One of my favorite quotes is from Oswald Chambers. He writes: “The things we are going through are either making us sweeter, better, nobler men and women; or they are making us more captious and fault-finding, more insistent upon our own way. The things that happen either make us fiends, or they make us saints; it depends entirely upon the relationship we are in to God.”
We are continuously “made” by what we are going through. According to Chambers, we can be “made” into one of two persons: a fiend or a saint.
It’s interesting that one of the most popular MTV shows is entitled “Made.” In this show young people share who they would like to become that in many ways is quite different from who they currently are. So, for example, one young person may be gifted at non-physical activities and decide he wants to become a wrestler. So, he is given a coach who works with him over a process of time and brings him to the place of becoming who he would like to be but has never had the courage to become.
I believe we have an innate desire/need to become made into the image of Jesus Christ. Many of us perceive this need through crisis and the experience of salvation. Others of us may never know (unless someone shares the Gospel) that this Jesus is who we are created to be like. Still some may know the goal of life, i.e. becoming like Jesus, but choose to be “made” into something/one else.
It was Thomas Merton (monastic hermit in KY back in the 50s and 60s) who often commented that we become more truly who we are. I’ve seen this to be very much the case in the lives of people. If one moves down the road of fault-finding… over time… that person becomes a fault-finding person ever more so. If one goes down the road of anger, that person becomes an angry person… etc… etc…
Who are you becoming? Who are you being “made” into by what you are going through? A fiend or a saint? Note, the ability to become a saint (more like Jesus) depends, according to Chambers, upon the relationship we are in with God.
Pastor Tim

Tim,
I, for one know first hand that we are made into who we are by our choices. I have made countless bad choices during my brief time on this Earth. However, the choice is ours as to how we react and recover from these poor choices. We can choose to correct our mistakes and not make the same ones again, or we can choose not to correct these mistakes only to stumble yet another time.

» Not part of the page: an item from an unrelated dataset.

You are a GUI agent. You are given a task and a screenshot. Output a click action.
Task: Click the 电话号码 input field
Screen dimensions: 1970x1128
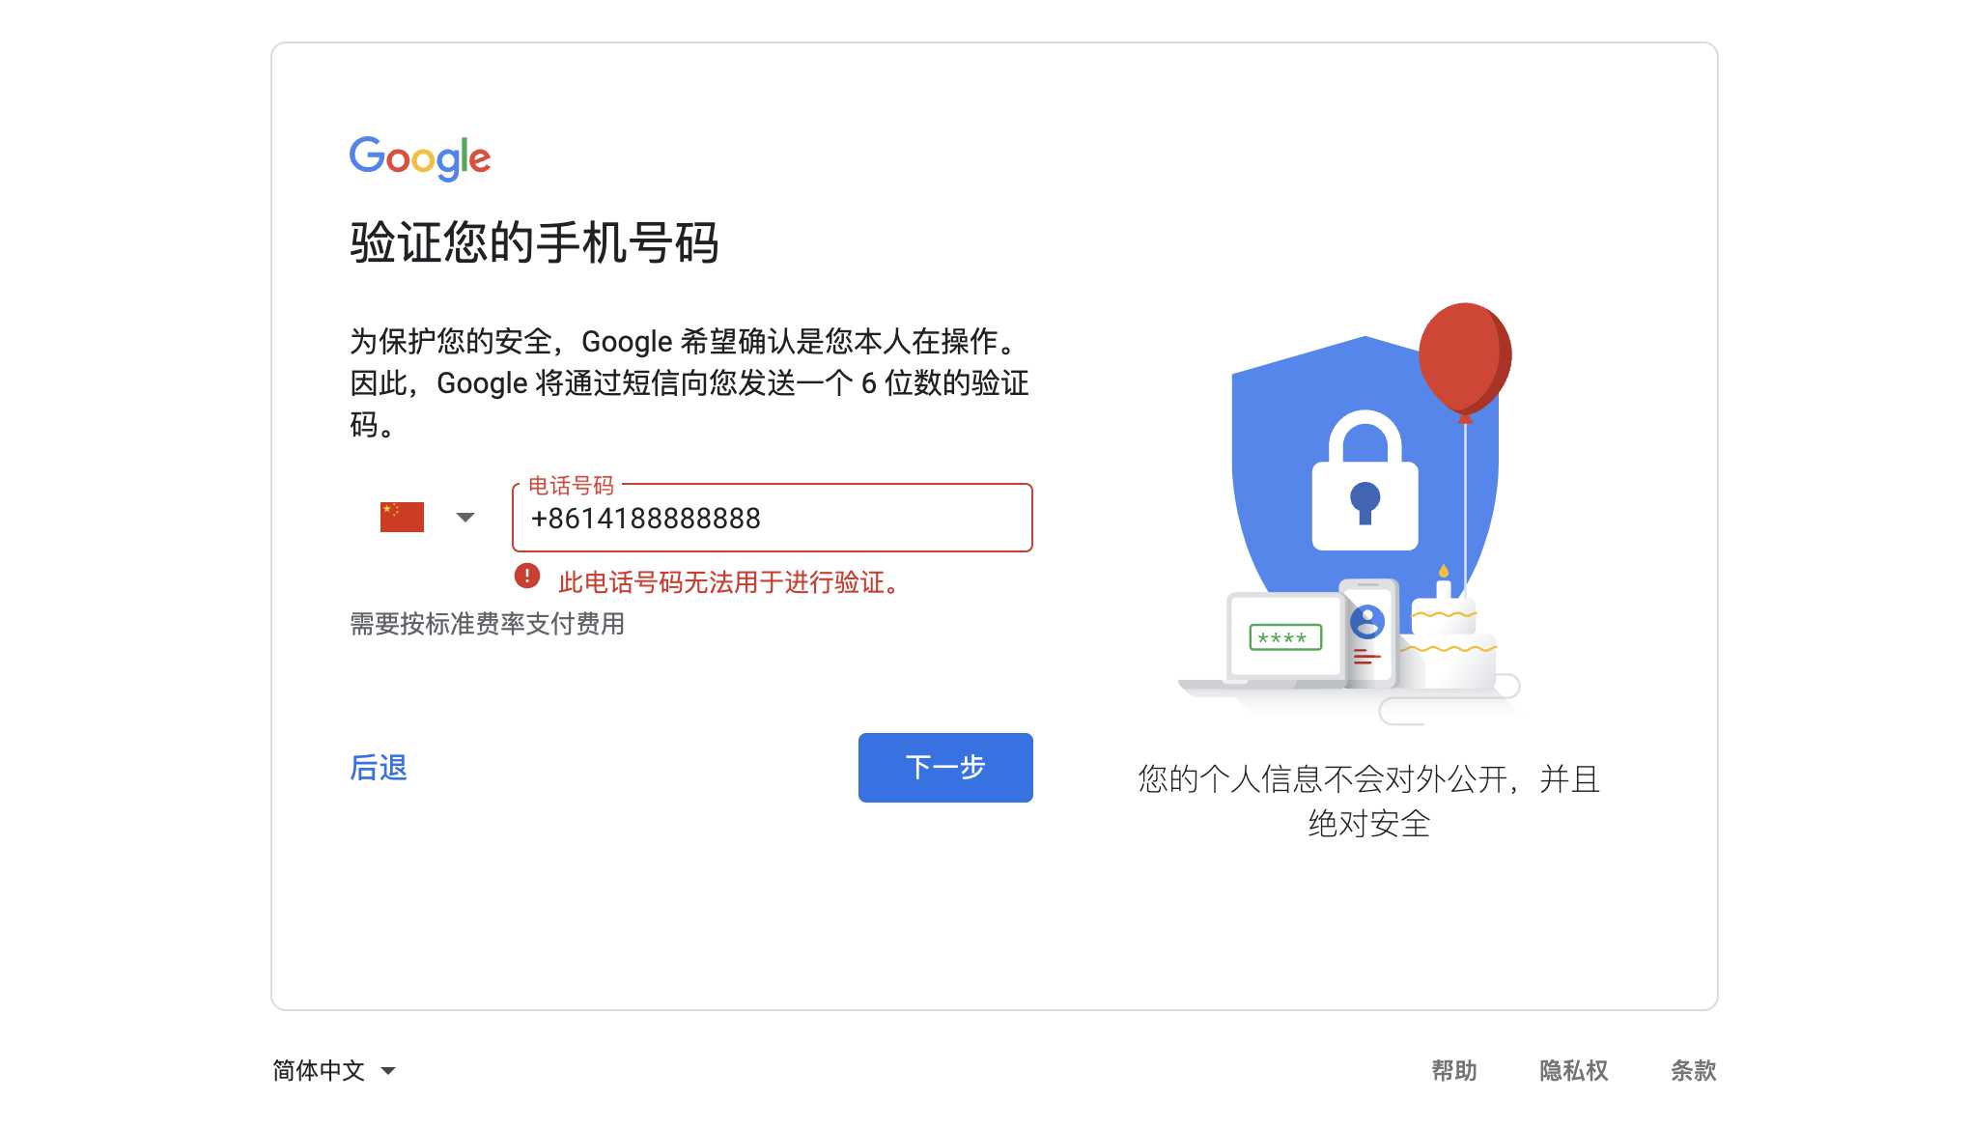tap(771, 520)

There is something to be said about the person who chooses to fix his or her poor choices in life and turn those poor choices into who they ultimately become.
I have read, and I have also heard from a dear friend, that God never wastes a hurt. This is so true. I have been hurting most of my life due to poor choices I have made. Well, I have made the choice to take my years of hurting and devote myself to helping others with their choices; not to help them make them, but to help them use them. Choices they have made, and are yet to make. I want them to know as I do, that by choosing to have a relationship with Jesus Christ, He will take our poor choices and make them into something good.
Romans 3:23 says that we have all fallen short of the Glory of God. However Romans 8:28 says that in all things God works for the good of those who love Him, and who have been called according to His purpose. God is saying in this powerful book of Romans that we have all made poor choices, but we know that God will help us to turn those poor choices into something good if we only make the choice to love Him
I pray that whomever reads your blog entry will realize that their poor choices in life will not be wasted. There is a purpose and an opportunity that they have due to these choices. God will not let their hurts go to waste.
— Eddie Coleman · May 5, 09:21 PM · #
I know that God always works things out to be for the good of those that love Him, even when we have been bad. We also have to have patience, because God is working things out in His time, not ours. Without Him it isn’t going to come out the way it is supposed to. We must wait on Him, not try and take control of a situation that we can’t really control in the first place.